Most importantly, though, Battlefield is about freedom. Flying around the map in a chopper, off-roading in a four-wheeler or Jeep, crossing a channel of water on a motorboat with a grenade launcher mounted on the front, or just sneaking through the bushes and setting up a sniper’s nest are all options. As another added twist, this freedom should give way to a spectrum of consequence. Sure, flying a chopper is fun, but hover over an objective and you’re just asking to be shot down. Likewise, if you’re going to hang out on a hillside with a sniper rifle, the longer you’re stationary, the better chance you have of another Recon picking you off.

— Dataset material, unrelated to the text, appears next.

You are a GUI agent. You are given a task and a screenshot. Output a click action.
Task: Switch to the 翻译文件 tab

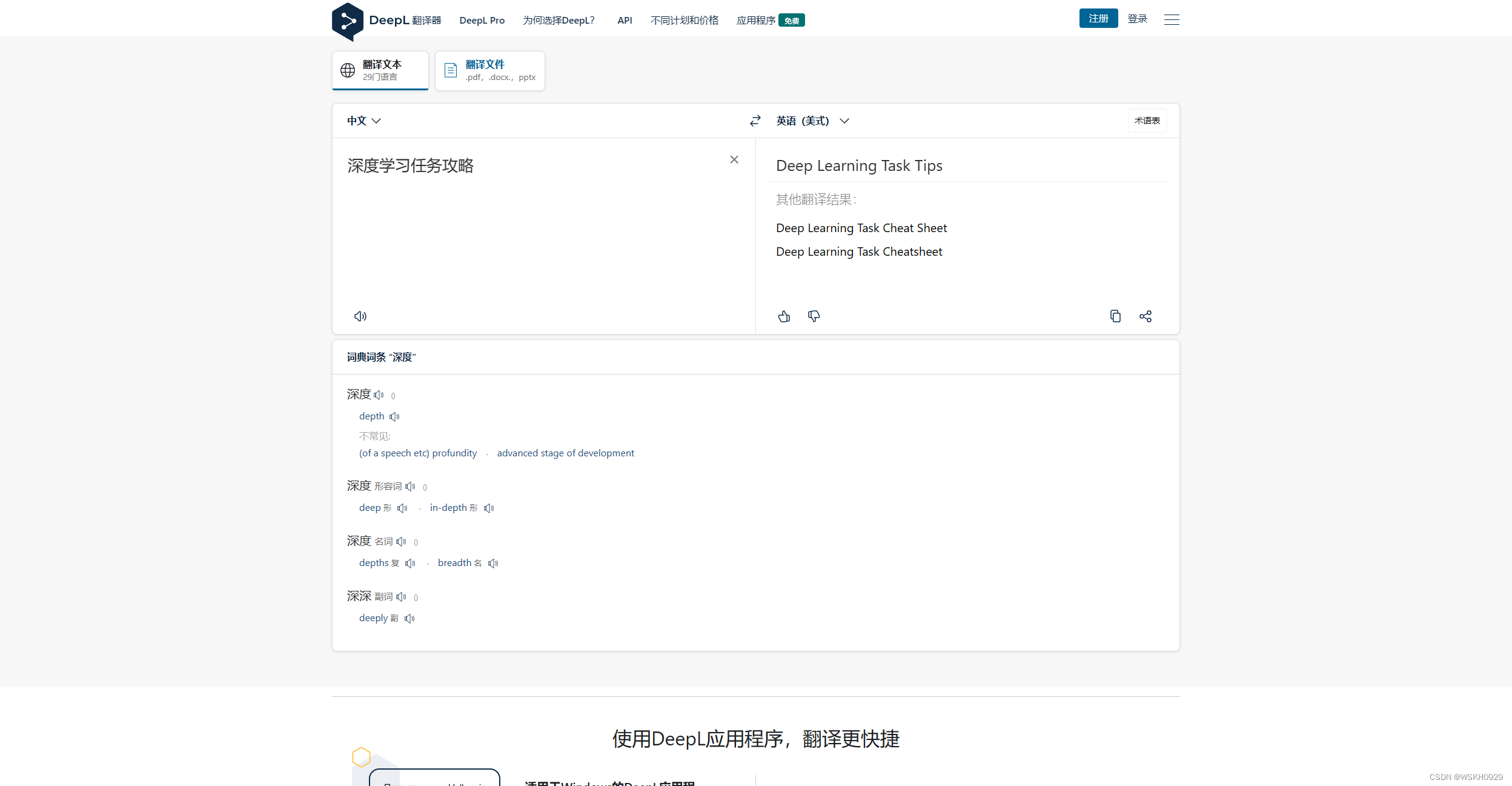coord(489,70)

More and more, Battlefield as a series has been moving away from its reputation as the more pensive, immersive, anxiety-inducing, sandbox-y shooter and inching closer towards the kind of sweaty killfests that have made the Call of Duty series so popular for years. Battlefield 1’s Operations, which smushed all 64 players together in a writhing pile of violence, and Battlefield V’s Breakthrough have prioritized death and chaos over tactics and freedom. YouTubers showing off massive killstreaks have replaced those like XfactorGaming, whose thorough analyses and breakdowns of maps showed just how much thought and strategy went into not only playing on them, but making them in the first place.
I’m no slouch when it comes to FPS games, but I don’t necessarily like to play for kills. I play for the experience, and out of any mainstream multiplayer FPS series, Battlefield has always been about the experience. It’s been about hiding behind cover with my friends as shells explode nearby and bullets whiz over our heads. It’s about moving in as a squad, knowing we have one another’s backs. It’s about letting loose a torrent of suppressive fire with guns that feel like they’re going to buck right out of our hands.
It’s a tough question for designers: How do you evolve a series without alienating its longtime fans? How do you introduce new concepts without losing the spirit of what the series was in the first place? What makes a series a cohesive body of work and not just several different games with the same name? Call of Duty, Gears of War, and Halo have all struggled with this question throughout their histories.
But I don’t care about any of those games. I care about Battlefield. I just don’t know if Battlefield cares about me.